4. El ALMA VIVIENTE (La Fuente Divina de energía)


  Aquí llegamos a la cúspide. El ser humano no es solo carne; es un "Alma Viviente", dotada de conciencia.

  Bajo la jerarquía universal:

  • Ley Divina: Rige al Alma. Según la tradición hindú el alma reside en el centro de la frente, "tilak". Es decir, reside en este cuerpo, el buque en el comercio.
  • Ley Natural: Rige al Hombre/homo vivo.
  • Ley Positiva (Civil/UCC): Rige a la Persona.

 El sistema intenta convencer al Alma Viviente de que es una Persona para traerla a la Ley Positiva. Si te identificas totalmente con tu DNI, bajas voluntariamente de la jurisdicción Divina a la jurisdicción de los hombres.

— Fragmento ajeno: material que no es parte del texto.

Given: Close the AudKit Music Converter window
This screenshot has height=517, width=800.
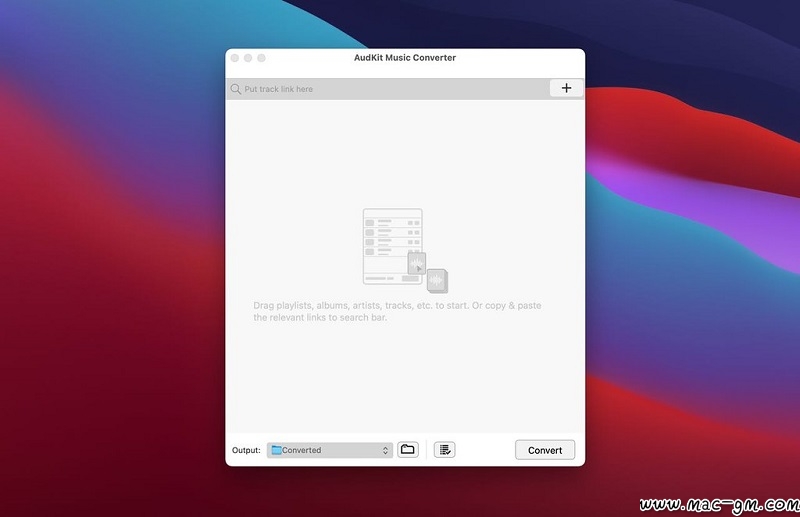Looking at the screenshot, I should pyautogui.click(x=236, y=58).
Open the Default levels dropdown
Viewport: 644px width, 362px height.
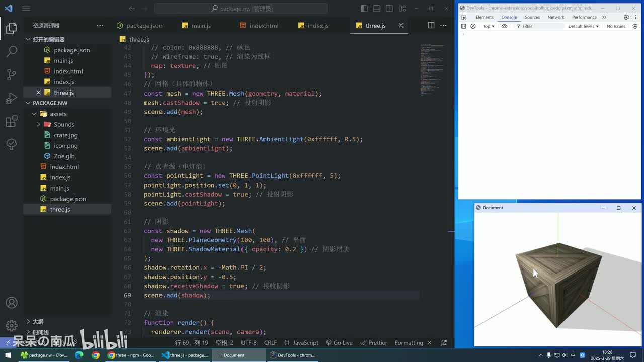point(583,26)
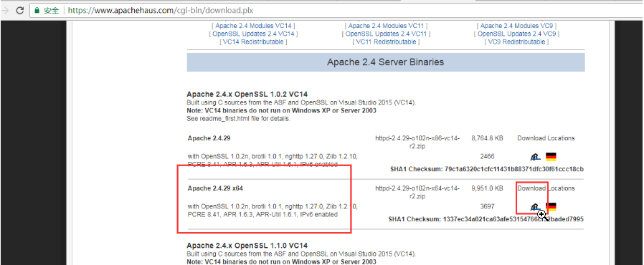Open VC14 Redistributable link
The image size is (644, 265).
tap(253, 42)
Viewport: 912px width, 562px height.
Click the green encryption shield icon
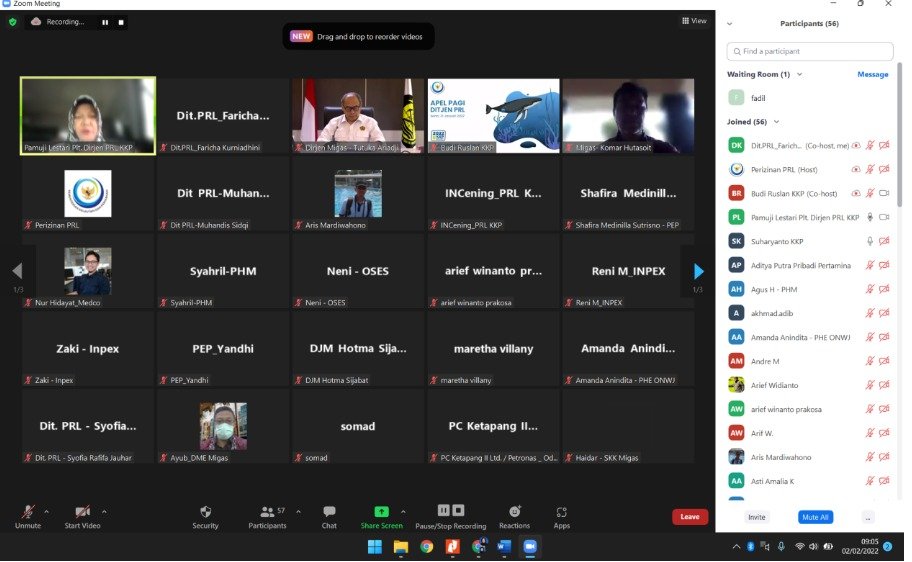(13, 21)
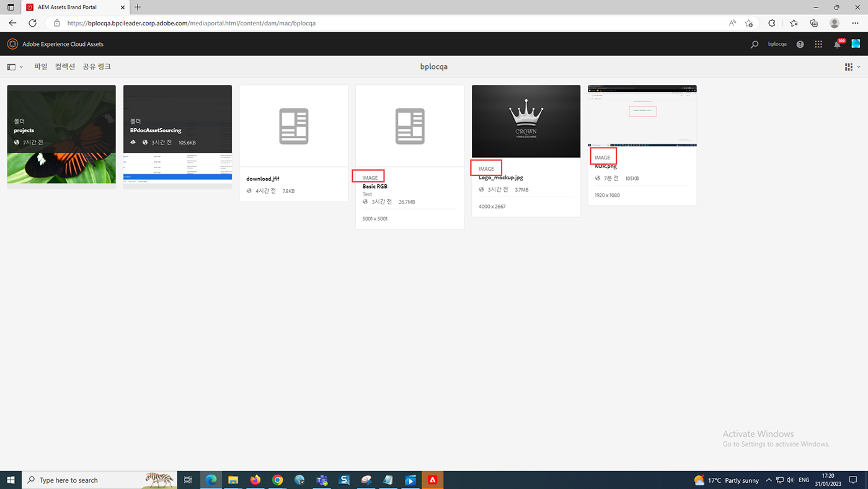The height and width of the screenshot is (489, 868).
Task: Open the BPdocAssetSourcing folder card
Action: [x=177, y=134]
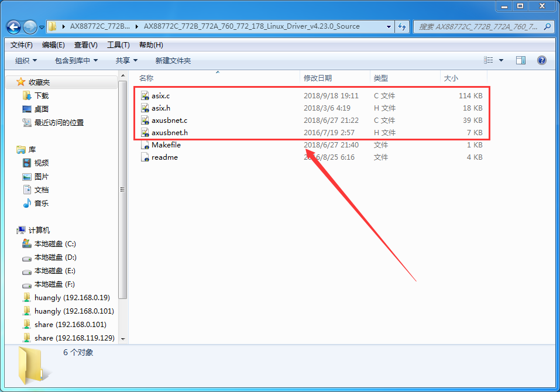Select local disk (C:) drive icon

click(x=27, y=243)
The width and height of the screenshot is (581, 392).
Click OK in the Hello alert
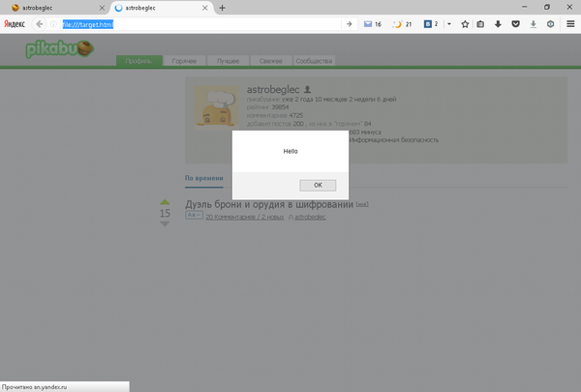[318, 185]
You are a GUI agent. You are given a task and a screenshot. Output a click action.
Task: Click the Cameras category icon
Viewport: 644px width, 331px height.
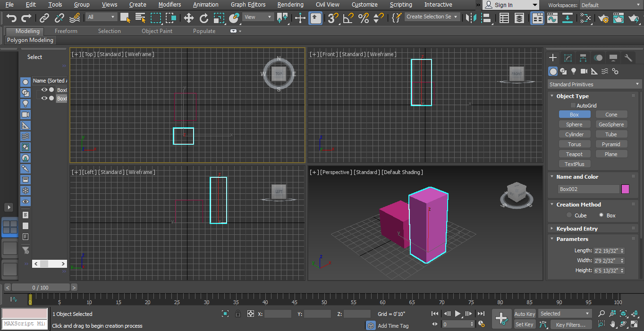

3.1 La Física de la Ética: Newton


  Para despojar a este concepto de cualquier tinte religioso y moral, basta con observar la física. Lo que los antiguos llamaron Karma, Isaac Newton definió como la Tercera Ley del Movimiento: "A toda acción corresponde una reacción igual y de sentido contrario".


  En el universo, la energía no se destruye. Si emites una fuerza (daño/robo) contra otro ser, la física universal exige que esa fuerza retorne para equilibrar la ecuación. No es venganza divina; es mecánica inevitable. De ahí el dicho: "Piensa el ladrón que todos son de su condición".




3.2 La Trampa del Libre Albedrío y como se transgrede la Ley Non Scripta.



  Aquí radica la confusión más peligrosa para el "aprendiz de soberano". Como la Ley Natural (Lex Naturalis) no está escrita en un papel, es "escurridiza". Muchos creen que esto da licencia para aplicar una astucia peligrosa: el uso del libre albedrío para causar daño y ocultarse.

 El Ejemplo de la Pared:
  Imagina que conduces tu tractor y, por descuido, derribas el muro del corral de la casa de tu vecino y se han escapado animales. Nadie te ha visto. "No le digo nada, nadie me ha visto, si le digo que he sido yo, le voy a tener que pagar"

  • Bajo la Ley Humana ( Si te callas y te vas, "no hay delito" porque no hay testigos ni denuncia. Tu astucia te ha librado del castigo estatal.
  • Bajo la Ley Divina (Karma): El daño existe. La realidad ha sido alterada. Aunque no haya papel escrito, hay una "mancha" en tu registro vital. Has contraído una obligación de reparación.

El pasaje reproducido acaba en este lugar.